- _REQUIREMENT_
Go through the entries below. Copy each line in which "entry" appears.

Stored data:
┄┄┄┄┄┄┄┄┄┄

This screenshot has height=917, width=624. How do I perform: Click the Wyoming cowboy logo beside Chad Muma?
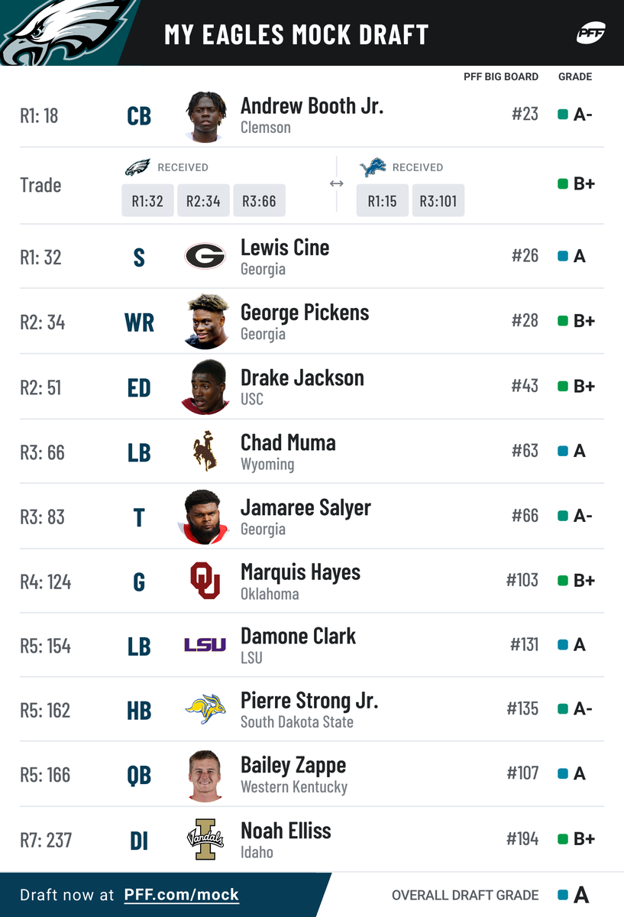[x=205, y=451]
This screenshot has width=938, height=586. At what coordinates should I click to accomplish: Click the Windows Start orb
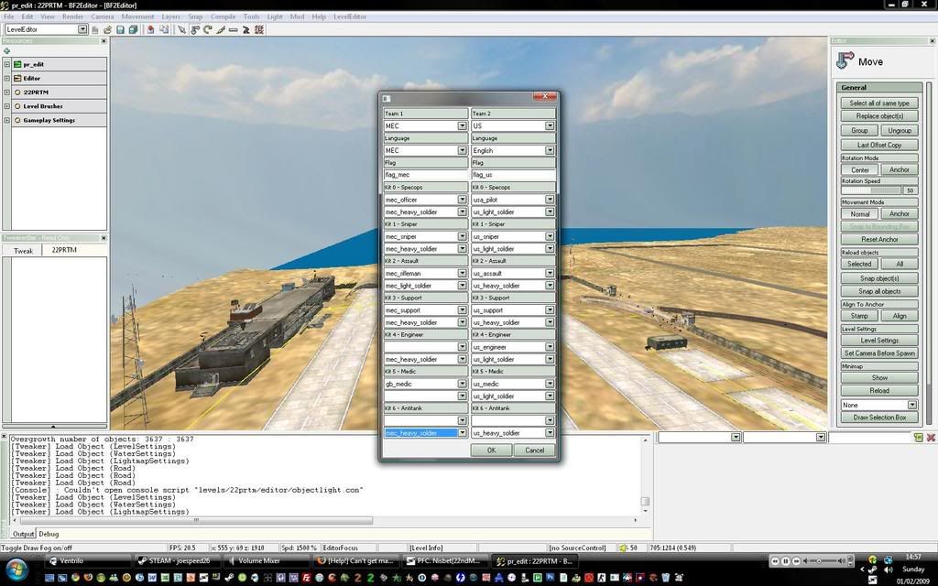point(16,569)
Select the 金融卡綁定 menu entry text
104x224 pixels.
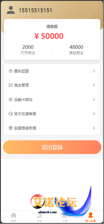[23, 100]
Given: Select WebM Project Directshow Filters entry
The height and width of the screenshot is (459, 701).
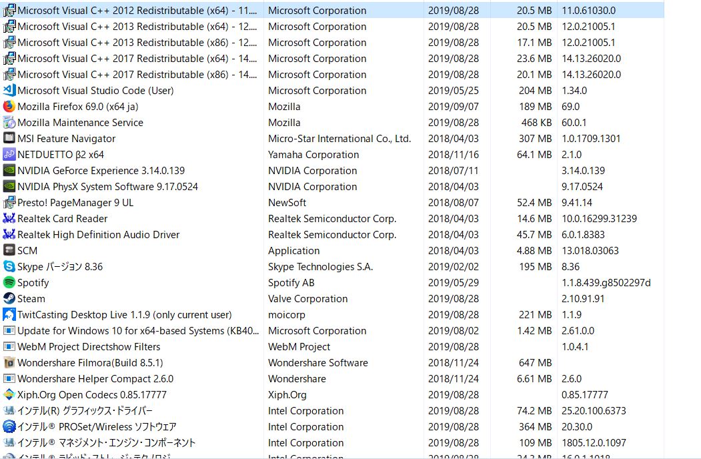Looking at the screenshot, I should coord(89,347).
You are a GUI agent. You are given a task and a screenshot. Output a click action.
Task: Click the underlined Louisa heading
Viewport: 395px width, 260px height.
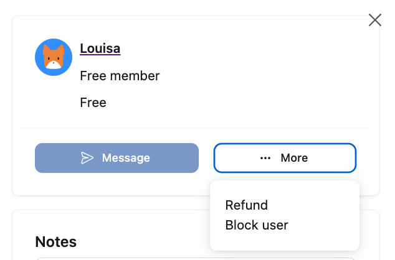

┄┄┄┄┄┄┄┄┄┄

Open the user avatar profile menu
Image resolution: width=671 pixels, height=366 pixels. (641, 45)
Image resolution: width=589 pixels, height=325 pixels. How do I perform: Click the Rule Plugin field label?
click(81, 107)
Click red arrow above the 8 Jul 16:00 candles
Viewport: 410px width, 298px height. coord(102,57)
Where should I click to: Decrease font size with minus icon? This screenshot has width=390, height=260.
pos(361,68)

┄┄┄┄┄┄┄┄┄┄

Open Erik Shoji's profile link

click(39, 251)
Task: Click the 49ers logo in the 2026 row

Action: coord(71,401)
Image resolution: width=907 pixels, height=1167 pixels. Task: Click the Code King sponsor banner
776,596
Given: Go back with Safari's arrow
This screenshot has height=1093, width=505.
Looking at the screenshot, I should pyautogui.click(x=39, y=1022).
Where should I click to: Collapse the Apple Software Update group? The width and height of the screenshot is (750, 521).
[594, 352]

┄┄┄┄┄┄┄┄┄┄

- _TASK SOLUTION_
Select the 金融卡綁定 menu entry text
Given: Select WebM Project Directshow Filters entry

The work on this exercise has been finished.